ISRO’S SPADEX Mission
The year also saw big steps toward human spaceflight: uncrewed Gaganyaan test hardware moved into place at Sriharikota, with docking experiments like SPADEX and other technology demonstrators proving critical systems in orbit.
Lunar exploration in 2025

NASA’s Commercial Lunar Payload Services (CLPS) initiative
((@Credit: NASA)
It felt less like a sequel and more like a spin-off universe. Under NASA’s Commercial Lunar Payload Services (CLPS) initiative, private players flew landers such as Firefly Aerospace’s Blue Ghost Mission 1, delivering science instruments and commercial payloads to Mare Crisium and returning an impressive haul of images and environmental data.
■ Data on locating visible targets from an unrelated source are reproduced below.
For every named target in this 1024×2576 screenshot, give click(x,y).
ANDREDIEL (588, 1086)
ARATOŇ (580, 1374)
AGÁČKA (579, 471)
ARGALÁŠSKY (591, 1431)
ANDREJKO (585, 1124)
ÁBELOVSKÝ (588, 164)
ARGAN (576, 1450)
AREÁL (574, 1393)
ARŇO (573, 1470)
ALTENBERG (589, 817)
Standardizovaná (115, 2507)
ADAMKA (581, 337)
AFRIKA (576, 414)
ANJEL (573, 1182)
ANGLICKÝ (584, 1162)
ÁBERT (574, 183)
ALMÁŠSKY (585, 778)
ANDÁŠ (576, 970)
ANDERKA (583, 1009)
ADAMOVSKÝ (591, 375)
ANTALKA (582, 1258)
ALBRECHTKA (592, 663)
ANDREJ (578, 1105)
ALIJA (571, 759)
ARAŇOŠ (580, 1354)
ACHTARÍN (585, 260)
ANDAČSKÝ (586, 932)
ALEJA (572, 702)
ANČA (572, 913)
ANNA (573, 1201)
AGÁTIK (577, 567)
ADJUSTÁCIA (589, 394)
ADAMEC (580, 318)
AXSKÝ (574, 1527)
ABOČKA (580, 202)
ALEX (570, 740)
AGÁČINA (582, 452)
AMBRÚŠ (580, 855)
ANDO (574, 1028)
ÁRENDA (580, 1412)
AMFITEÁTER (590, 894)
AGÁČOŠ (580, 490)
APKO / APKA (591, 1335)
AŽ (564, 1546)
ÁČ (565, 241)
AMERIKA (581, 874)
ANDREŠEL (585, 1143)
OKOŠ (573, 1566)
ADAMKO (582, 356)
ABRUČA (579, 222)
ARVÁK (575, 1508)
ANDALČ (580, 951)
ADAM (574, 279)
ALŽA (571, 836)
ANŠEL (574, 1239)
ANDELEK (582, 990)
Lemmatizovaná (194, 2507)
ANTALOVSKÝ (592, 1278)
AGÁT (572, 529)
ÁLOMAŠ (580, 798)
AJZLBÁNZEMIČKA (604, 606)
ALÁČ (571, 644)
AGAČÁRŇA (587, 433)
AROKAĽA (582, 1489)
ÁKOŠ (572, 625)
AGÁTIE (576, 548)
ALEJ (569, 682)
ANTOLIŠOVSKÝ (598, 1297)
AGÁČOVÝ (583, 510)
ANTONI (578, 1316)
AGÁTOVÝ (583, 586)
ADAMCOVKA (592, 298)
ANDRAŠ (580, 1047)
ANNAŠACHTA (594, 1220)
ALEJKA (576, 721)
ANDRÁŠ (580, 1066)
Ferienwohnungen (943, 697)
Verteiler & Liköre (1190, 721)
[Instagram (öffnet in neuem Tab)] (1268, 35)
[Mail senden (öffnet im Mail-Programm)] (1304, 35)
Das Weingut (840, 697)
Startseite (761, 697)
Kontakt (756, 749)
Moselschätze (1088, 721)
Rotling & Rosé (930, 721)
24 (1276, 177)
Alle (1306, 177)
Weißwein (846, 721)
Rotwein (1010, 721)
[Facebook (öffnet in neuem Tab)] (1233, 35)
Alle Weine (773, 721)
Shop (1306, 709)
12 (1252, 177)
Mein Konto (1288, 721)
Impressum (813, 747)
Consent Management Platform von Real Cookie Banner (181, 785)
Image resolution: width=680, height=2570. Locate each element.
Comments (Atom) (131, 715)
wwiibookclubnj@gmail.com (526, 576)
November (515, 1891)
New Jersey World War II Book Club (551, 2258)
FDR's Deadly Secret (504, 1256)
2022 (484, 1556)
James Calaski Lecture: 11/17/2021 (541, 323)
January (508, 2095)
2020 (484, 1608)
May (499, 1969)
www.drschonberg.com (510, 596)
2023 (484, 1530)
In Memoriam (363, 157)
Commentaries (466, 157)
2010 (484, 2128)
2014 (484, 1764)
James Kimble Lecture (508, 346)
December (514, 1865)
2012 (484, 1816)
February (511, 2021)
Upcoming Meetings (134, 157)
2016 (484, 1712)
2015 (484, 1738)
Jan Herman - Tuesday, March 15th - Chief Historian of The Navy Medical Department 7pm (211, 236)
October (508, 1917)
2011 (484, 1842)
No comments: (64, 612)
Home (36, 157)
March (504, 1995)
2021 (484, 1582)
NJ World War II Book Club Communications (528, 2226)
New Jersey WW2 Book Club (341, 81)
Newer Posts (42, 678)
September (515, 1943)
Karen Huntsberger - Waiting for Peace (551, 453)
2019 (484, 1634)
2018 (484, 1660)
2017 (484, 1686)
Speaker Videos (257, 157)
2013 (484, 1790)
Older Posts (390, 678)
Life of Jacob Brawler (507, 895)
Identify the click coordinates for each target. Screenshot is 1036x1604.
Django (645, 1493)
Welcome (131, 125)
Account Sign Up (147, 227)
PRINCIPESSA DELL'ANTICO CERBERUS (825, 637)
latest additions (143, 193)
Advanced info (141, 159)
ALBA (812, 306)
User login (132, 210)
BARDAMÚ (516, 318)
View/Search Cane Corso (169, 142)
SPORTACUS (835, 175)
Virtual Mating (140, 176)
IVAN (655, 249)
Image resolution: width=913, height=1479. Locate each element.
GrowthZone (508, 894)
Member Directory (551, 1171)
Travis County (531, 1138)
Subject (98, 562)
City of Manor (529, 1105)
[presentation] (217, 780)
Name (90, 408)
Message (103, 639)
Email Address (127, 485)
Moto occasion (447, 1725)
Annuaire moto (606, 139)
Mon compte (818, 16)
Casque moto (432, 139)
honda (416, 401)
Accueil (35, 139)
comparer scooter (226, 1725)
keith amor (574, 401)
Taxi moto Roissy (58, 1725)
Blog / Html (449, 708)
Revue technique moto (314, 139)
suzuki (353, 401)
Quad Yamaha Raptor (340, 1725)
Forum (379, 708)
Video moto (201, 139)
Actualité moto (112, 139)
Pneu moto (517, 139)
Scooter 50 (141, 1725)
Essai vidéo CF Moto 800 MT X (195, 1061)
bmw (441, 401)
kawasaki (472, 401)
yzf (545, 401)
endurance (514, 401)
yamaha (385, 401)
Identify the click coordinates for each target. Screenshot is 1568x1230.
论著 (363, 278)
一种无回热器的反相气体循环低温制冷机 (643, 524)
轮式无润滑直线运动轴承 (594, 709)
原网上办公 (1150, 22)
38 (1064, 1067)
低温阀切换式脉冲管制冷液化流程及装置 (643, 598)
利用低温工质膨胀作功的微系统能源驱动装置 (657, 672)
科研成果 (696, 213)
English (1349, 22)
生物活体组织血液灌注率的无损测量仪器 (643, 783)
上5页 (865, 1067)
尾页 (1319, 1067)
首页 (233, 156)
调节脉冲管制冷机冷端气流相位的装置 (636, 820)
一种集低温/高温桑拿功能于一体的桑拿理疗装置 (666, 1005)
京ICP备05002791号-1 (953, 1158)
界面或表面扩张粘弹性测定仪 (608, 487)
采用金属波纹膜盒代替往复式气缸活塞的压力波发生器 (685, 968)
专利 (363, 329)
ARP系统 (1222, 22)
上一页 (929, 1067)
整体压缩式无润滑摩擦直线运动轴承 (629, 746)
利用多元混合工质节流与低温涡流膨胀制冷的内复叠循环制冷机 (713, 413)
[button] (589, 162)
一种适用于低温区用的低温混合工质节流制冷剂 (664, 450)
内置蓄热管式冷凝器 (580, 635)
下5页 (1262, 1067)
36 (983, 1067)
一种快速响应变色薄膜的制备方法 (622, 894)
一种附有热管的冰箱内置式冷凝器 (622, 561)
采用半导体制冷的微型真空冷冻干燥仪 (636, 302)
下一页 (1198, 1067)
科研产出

These missions aren’t just flag-planting exercises; they’re testing communications, landing tech and resource-prospecting tools that future astronauts will rely on when extended lunar stays stop being science fiction and become just another rota in the schedule.

(Credit:Artemis NASA)
In parallel, Artemis kept inching toward its big moment. Hardware and procedures for Artemis II - the first crewed lunar flyby since Apollo - went through 2025 reviews and rehearsals, with NASA setting its sights on an early-2026 launch window to send four astronauts on a roughly ten-day loop around the Moon. It’s essentially a stress test for the Space Launch System rocket, Orion capsule, life-support and navigation architectures, a final “are we sure?” before later missions attempt surface landings.

Orion Spacecraft
2026: Buckle Up
If 2025 was frenetic, 2026 looks like the year the tempo actually steps up. On the human spaceflight side, Artemis II is expected to finally leave the pad, carrying its crew on that long-anticipated circumlunar cruise - no landing, but a huge psychological leap in returning people to deep space. PRC plans to dispatch Chang-e-7 toward the Moon’s south pole, hunting for water ice and mapping terrain for future resource utilisation, part of a larger push to turn that region into a hub for sustained activity.

First uncrewed Gaganyaan “G1” flight
(Credit: ISRO)
ISRO, for its part, has announced an ambitious plan: seven to nine major missions before March 2026, including the first uncrewed Gaganyaan “G1” flight, additional PSLV and LVM3 launches, a GSLV-F17 mission and technology-development flights like PSLV-N1. Together, these aim to validate crew-safety systems, grow India’s commercial launch portfolio and test next-gen hardware, all aligned with a broader political goal of hitting around 50 launches in five years.

A Starship upper stage on the test stand at the Massey's site at SpaceX's Starbase facility in South Texas.
Commercial players won’t be quiet either: Starship tests, Starlink batches and private lunar or Venus missions are parked across the manifest, giving 2026 a distinctly mixed public–private flavour.

NISAR Space Mission
Data from Earth-observation missions such as NISAR, TRACERS and others is expected to feed into agriculture planning, disaster-response models and climate dashboards, pulling spaceflight out of the realm of pure curiosity and into daily life.
So, as 2025 winds down, the sense isn’t that of a curtain call - it’s more like the lights dimming between acts. The real story, the one 2026 seems eager to tell, is that space is quietly shifting from spectacle to infrastructure, from “mission of the decade” to “what’s on the schedule next quarter?” And honestly, that might be the most exciting plot twist yet.